• WORK TO COMPLETE: Omit the images. Reproduce each line of the records exactly as it appears.

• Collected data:

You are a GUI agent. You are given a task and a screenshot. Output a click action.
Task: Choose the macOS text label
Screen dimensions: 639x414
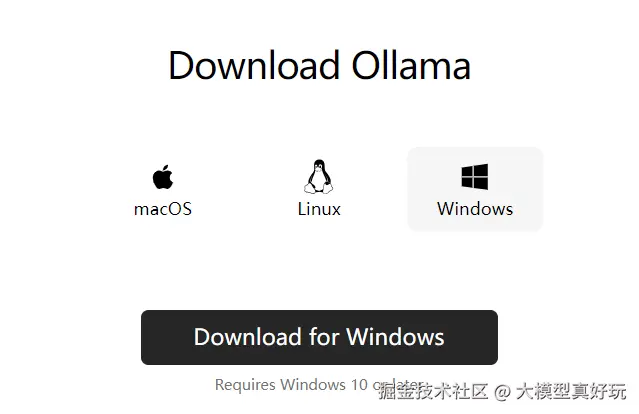(163, 209)
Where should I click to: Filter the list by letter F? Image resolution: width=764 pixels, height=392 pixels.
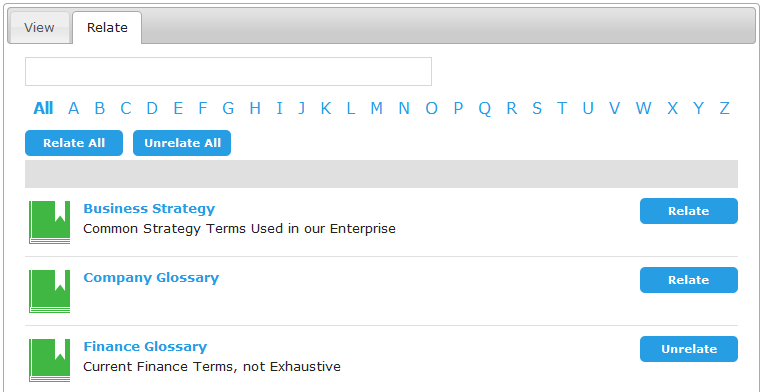(203, 108)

• SOLUTION FOR THIS PROBLEM:
You are a GUI agent. You are given a task and a screenshot. Output a click action.
Task: Choose the macOS text label
Screen dimensions: 639x414
(163, 209)
Where should I click to: Filter the list by letter F? Image resolution: width=764 pixels, height=392 pixels.
(203, 108)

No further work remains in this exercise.